YOUR TASK: I need each line of the entries below that includes the string "Load".

(Dataset entries)
+++
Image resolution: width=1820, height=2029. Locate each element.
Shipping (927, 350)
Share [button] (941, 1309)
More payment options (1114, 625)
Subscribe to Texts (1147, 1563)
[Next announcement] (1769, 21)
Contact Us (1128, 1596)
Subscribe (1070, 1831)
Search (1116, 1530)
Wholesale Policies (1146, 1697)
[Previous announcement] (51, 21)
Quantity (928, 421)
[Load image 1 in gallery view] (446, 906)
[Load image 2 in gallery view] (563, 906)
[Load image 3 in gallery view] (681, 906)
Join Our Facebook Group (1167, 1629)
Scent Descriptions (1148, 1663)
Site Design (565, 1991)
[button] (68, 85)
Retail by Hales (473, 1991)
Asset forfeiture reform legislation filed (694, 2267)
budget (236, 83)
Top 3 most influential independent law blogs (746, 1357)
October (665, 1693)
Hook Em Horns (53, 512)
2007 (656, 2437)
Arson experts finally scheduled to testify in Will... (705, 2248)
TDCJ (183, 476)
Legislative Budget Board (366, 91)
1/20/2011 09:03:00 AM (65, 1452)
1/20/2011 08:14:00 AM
+++
TASK RESULT:
[Load image 1 in gallery view] (446, 906)
[Load image 2 in gallery view] (563, 906)
[Load image 3 in gallery view] (681, 906)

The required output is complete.